The so-called Duke Rape Case has many of these unfortunate elements of our criminal justice system. The MSM had largely made up its mind that the Duke lacrosse players David Evans, Collin Finnerty, and Reade Seligmann had raped and/or sexually assaulted a stripper by the name of Crystal Gail Magnum (the name has largely been not mentioned in the MSM). Without any trial or any kind of finding of facts, Duke students and faculty protested in favor of Magnum’s allegations holding up signs and shouting about how these boys should be neutered. The president of Duke University also reacted by canceling the remainder of the team’s games.

By March 2006, the Duke case was a big story with the following narrative: rich white lacrosse boys brutally sexually assault poor, black stripper at a drunken party. The MSM ran with this narrative without spending much time looking into the accuser’s background or the possibility that the accuser was lying. Michael Nifong, the DA who was to prosecute the case faced an upcoming election. Nifong saw this as an opportunity to prove to the voters that these privileged athletes would not get away with what they had allegedly done.
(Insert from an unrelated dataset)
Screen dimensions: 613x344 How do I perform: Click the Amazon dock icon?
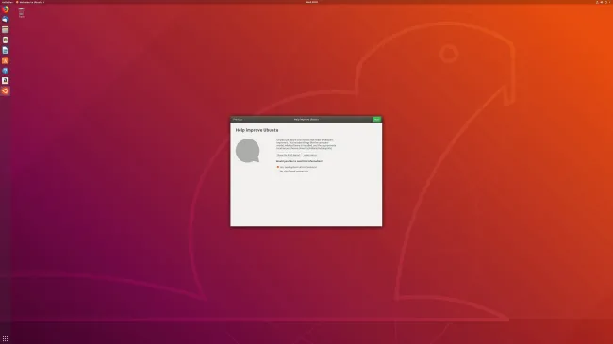(5, 80)
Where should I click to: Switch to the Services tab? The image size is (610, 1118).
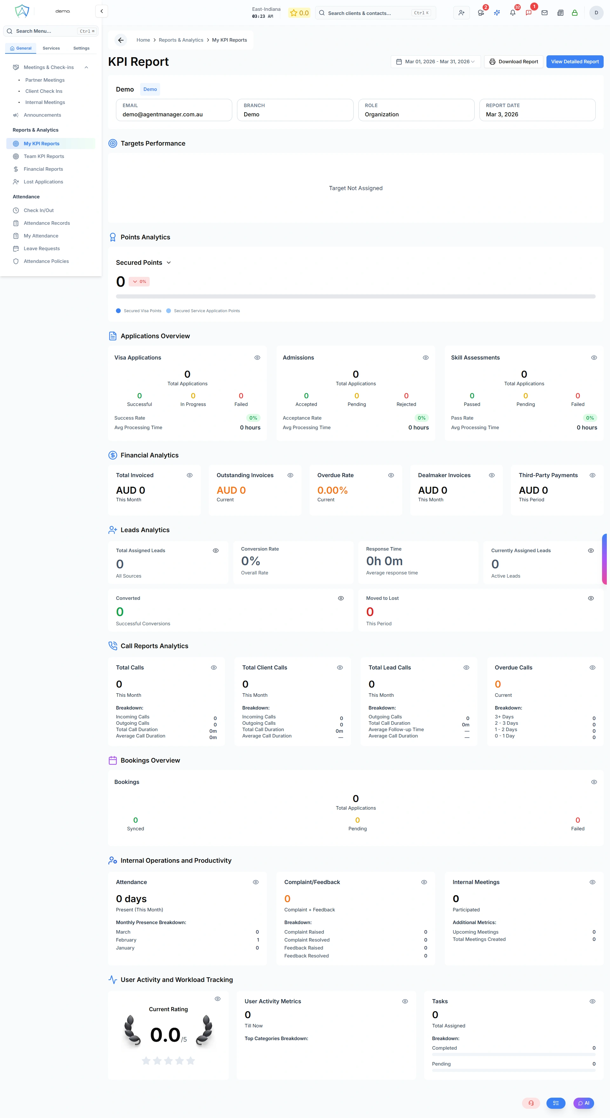click(51, 48)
Convicting Evans, Finnerty, and Seligmann was so important to Nifong that he with held crucial DNA evidence from the defense and allowed the accuser to identify her attackers in a photo lineup which only included Duke lacrosse players. Nifong even failed to personally interview the accuser!

With the MSM and any overly zealous DA, the odds of receiving a fair trial were stacked against the accused players. To receive competent council which could hold up against the media and the state, the families of the players hired defense attorneys which cost $80,000 per month. This case is already almost into its 11th month. Though Nifong is facing the possibility of disbarment and possible criminal charges, the rape charges against the players have been dropped, and that the accuser’s story continues to change, the players still face other charges. Thanks in-part to talk radio, bloggers, and others in the alternative media asking questions the MSM failed to ask, everything seems to be swinging in the defendants’ favor. Evans, Finnerty, and Seligmann may receive justice after all but no one ever said justice was free.

The Duke case is but one high-profile example of a more widespread problem. Most individuals who are accused of a crime cannot afford to shell our $80 grand a month for quality representation. In Cory Maye’s case (for details of his story click here, here, here and here), he nor his family had the means to pay for quality representation which may be the reason he is spending his life behind bars now. Justice should not be reserved only for the O.J. Simpsons and Michael Jacksons of the world and denied to the indigent. In a just society, the scales of justice should not be weighed based on affluence, influence, or the lack thereof but should be blind and balanced…just as our civics teachers promised us.